* Task statement: Convert the records that start with the line containing "Given: Click the" and end with the line containing "Open the 戦績表示", both lines included, into a JSON list of strings with one string per line and no blank lines.

* Stored rows:
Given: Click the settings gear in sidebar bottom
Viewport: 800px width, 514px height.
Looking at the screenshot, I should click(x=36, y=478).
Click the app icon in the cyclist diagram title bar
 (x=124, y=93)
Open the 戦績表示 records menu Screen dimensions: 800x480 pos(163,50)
...
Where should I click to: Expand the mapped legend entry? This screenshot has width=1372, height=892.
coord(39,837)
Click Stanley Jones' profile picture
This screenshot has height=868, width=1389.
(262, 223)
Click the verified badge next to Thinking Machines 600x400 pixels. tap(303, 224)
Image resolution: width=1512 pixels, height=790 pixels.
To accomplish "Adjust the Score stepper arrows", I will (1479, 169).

* Output for this task:
[
  "Given: Click the settings gear in sidebar bottom",
  "Viewport: 800px width, 514px height.",
  "Looking at the screenshot, I should click(x=36, y=478).",
  "Click the app icon in the cyclist diagram title bar",
  " (x=124, y=93)",
  "Open the 戦績表示 records menu Screen dimensions: 800x480 pos(163,50)"
]